L’Ordre du Temple Solaire a également utilisé le biais de la vie associative pour se faire reconnaître par la puissance publique, et il a été officiellement présent sur Créon en une époque antérieure aux faits décrits ci-dessus. Ce support légal aura permis de financer, de gérer, de développer ce qui a relevé purement et simplement d’une activité économiquement structurée. D’ailleurs, on ne sait pas trop où sont passés les fonds collectés en faveur de l’OTS. La seule certitude, c’est qu’ils n’ont pas été perdus pour tout le monde. Comme pour la très grande majorité des sectes, l’OTS avait des finalités financières. Il est également totalement surprenant d’imaginer que l’Eglise de Scientologie a quelques adeptes disséminés sur le territoire communal. Eux aussi jouent à fond la carte de la respectabilité, avec l’espoir de se faufiler dans les parcours électifs potentiels.
Il traîne aussi dans la commune des groupuscules qui recrutent, via des pseudos techniques médecinales discutables. Pas un jour sans qu’en mairie, parviennent des annonces, des affichettes, des propositions diverses, qui dissimulent parfois des mouvements pour le moins suspects, en quête de personnes à la dérive et prêtes à se raccrocher à une planche plus ou moins douteuse. Il suffit d'ouvrir les yeux pour s'en apercevoir.

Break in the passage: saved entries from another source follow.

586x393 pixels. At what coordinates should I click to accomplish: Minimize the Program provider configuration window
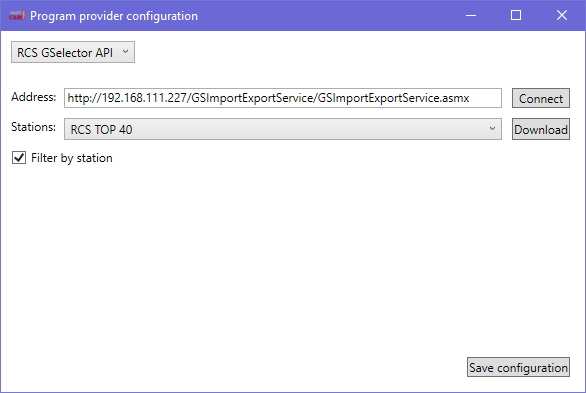pos(471,15)
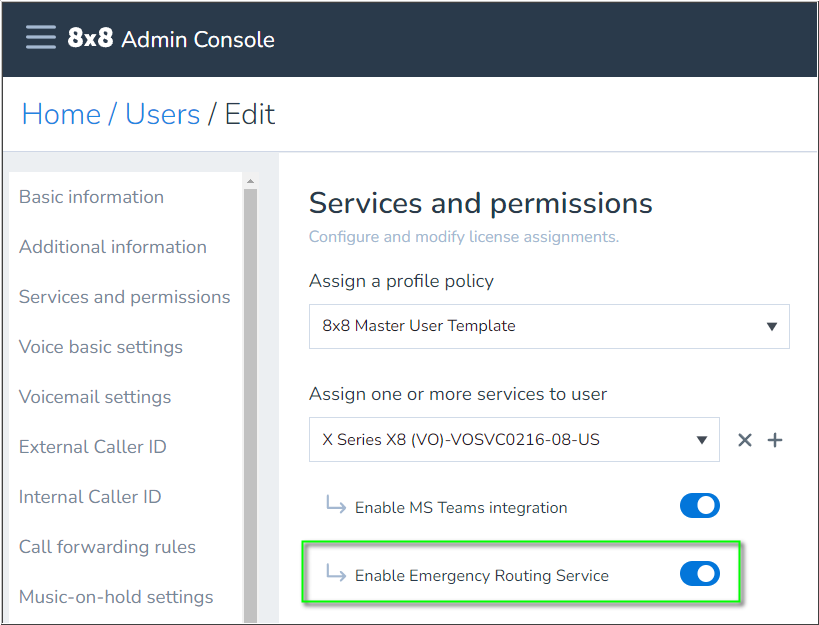Viewport: 819px width, 625px height.
Task: Jump to Services and permissions section
Action: click(x=124, y=297)
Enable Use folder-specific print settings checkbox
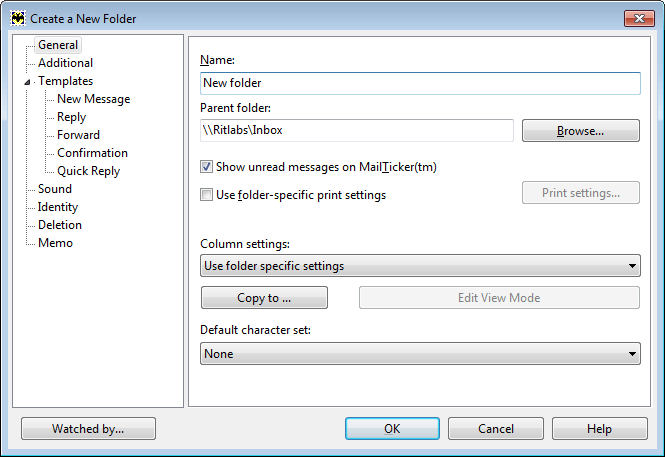 206,195
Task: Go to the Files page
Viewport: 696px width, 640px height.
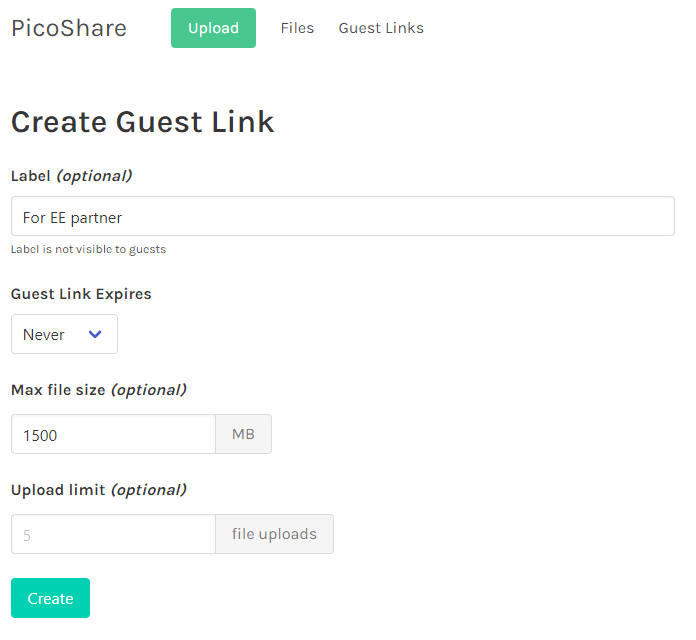Action: [297, 28]
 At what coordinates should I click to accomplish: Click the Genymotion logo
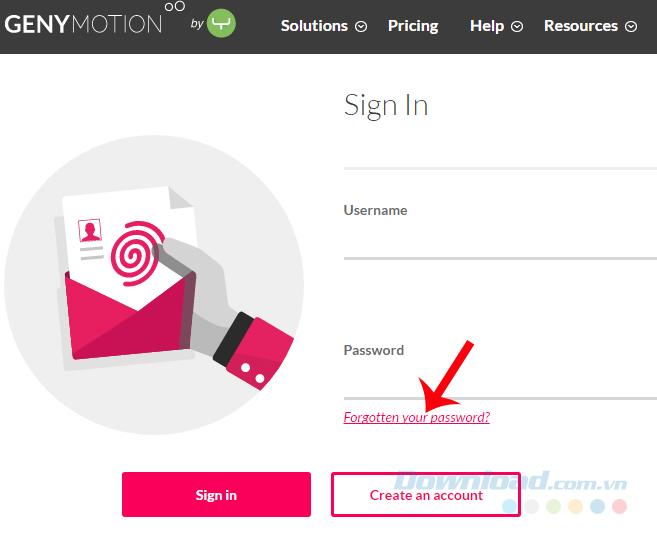click(x=83, y=22)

Le silence officiel va s’accentuer avant les échéances politiques. Sarkozy a donné des gages très forts à l’Eglise de scientologie, via son ami Tom Cruse. Les fondamentalistes religieux de tous bords attendent leur heure, pour agiter les chiffons verts, rouges ou jaunes. Les intégristes ne dorment que d’un œil. Le sectarisme s’installe dans la vie quotidienne. La laïcité se meurt. La place est libre.